## PROBLEM REQUIREMENTS
In the listing that follows, how many lines include the string "clock"? Reply with only the number.

## GIVEN ENTRIES
/---

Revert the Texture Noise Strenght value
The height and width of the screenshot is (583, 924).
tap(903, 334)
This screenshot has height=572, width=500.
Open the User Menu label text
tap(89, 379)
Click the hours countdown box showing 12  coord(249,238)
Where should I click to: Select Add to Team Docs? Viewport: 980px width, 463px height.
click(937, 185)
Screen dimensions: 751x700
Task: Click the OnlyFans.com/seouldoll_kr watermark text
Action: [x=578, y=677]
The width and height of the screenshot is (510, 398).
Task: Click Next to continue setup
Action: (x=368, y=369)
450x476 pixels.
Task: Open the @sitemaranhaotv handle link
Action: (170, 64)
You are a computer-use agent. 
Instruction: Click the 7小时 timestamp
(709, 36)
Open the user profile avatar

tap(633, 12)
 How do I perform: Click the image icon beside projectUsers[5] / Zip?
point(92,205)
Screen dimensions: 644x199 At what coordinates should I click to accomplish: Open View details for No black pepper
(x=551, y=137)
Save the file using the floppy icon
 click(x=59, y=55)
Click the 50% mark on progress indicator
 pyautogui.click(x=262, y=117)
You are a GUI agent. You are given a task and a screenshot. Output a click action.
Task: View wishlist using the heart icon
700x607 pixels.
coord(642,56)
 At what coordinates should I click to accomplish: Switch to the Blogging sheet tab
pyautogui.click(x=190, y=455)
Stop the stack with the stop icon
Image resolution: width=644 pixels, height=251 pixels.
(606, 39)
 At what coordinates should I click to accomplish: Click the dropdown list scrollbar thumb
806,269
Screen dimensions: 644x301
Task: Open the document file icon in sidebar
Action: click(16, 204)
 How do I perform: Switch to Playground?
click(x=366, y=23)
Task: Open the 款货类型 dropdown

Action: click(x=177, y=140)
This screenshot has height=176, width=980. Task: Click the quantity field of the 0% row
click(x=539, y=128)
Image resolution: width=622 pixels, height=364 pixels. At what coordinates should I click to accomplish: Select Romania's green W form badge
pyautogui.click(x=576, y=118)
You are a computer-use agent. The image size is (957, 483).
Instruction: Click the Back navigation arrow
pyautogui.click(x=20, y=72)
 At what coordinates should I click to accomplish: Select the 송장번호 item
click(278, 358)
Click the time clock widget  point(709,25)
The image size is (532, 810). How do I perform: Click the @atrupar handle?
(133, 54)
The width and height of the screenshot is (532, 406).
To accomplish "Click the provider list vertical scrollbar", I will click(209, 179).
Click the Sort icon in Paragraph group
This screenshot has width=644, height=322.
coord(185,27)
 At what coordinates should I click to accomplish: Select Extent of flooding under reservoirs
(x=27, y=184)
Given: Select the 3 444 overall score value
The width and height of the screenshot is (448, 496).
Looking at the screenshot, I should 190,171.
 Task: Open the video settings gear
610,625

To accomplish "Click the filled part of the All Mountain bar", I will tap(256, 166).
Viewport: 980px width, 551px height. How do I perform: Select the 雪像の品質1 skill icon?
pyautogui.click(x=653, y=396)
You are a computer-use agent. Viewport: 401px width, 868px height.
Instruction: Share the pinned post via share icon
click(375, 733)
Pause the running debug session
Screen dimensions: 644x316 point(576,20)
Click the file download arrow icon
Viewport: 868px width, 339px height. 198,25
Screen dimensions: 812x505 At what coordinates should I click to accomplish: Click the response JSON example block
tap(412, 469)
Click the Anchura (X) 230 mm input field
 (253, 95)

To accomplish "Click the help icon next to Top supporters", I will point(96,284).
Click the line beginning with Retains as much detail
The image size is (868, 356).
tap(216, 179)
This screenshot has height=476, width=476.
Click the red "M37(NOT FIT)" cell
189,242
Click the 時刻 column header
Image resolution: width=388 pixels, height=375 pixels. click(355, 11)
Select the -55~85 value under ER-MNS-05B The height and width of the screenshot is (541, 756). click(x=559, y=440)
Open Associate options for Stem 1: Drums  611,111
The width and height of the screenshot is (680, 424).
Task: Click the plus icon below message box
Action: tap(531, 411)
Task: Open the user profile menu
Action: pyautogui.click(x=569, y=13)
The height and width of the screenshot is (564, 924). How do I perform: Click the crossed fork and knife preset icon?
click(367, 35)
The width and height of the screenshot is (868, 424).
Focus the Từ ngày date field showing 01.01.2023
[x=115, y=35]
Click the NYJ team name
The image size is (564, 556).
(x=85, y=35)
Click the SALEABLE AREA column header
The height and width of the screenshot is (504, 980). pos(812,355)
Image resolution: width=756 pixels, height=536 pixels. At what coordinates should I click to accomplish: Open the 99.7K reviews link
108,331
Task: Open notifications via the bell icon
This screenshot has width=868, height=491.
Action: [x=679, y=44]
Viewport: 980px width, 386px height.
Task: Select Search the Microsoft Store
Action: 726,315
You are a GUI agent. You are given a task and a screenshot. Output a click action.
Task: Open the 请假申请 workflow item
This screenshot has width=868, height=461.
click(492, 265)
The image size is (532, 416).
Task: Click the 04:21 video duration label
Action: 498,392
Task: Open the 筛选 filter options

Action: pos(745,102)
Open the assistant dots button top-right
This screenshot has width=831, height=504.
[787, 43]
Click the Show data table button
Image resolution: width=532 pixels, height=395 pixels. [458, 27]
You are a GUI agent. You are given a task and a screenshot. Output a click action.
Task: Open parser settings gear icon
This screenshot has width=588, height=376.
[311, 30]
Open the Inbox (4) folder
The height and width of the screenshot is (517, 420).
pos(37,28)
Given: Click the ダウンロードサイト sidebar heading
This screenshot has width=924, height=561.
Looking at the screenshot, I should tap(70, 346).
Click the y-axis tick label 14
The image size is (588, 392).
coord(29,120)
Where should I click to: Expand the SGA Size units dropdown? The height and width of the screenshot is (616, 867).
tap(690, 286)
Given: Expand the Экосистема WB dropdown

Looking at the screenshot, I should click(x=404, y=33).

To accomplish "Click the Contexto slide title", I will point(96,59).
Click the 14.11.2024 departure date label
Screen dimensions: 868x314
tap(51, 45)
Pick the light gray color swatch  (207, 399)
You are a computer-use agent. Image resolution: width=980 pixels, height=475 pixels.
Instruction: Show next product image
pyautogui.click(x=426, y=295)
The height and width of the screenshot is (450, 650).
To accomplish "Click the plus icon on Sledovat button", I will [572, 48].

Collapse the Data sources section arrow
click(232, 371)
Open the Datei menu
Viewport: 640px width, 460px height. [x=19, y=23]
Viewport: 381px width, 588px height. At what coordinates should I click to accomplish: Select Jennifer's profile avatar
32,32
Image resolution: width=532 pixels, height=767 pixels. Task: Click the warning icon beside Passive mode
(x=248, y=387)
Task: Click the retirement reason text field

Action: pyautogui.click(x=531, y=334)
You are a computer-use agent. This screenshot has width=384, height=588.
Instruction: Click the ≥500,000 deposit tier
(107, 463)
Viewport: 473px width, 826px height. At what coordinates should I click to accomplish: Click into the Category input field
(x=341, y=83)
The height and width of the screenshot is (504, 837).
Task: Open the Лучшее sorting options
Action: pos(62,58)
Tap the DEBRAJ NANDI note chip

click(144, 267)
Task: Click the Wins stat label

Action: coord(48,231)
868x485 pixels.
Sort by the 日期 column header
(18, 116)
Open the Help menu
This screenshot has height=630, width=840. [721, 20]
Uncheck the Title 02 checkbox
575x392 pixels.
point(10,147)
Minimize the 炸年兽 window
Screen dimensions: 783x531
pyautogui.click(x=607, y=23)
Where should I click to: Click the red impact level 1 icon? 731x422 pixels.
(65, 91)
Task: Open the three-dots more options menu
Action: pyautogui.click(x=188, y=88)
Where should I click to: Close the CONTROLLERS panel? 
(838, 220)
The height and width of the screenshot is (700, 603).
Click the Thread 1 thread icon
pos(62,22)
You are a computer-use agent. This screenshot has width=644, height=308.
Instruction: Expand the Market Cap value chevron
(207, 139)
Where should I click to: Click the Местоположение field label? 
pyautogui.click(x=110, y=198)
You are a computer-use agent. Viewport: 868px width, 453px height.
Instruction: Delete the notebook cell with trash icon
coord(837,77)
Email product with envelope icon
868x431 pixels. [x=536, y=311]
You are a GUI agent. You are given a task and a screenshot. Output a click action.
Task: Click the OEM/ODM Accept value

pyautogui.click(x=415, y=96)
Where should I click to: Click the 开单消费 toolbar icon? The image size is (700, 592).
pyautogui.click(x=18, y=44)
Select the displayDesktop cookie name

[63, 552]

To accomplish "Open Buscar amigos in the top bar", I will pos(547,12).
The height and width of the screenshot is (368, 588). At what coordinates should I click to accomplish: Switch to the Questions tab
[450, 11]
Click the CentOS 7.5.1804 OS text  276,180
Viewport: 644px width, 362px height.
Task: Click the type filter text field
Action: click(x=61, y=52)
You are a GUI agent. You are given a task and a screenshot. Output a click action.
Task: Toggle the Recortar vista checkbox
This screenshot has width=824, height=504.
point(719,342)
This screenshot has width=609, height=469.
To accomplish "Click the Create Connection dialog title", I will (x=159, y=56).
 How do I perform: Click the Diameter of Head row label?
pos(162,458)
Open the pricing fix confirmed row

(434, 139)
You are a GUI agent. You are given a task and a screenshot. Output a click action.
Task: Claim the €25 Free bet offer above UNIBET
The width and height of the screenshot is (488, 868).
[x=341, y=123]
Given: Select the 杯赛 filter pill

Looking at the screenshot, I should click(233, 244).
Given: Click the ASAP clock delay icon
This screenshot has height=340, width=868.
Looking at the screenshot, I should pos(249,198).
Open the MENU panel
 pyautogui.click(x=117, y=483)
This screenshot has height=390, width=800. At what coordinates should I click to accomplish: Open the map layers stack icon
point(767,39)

\---

## RESPONSE
2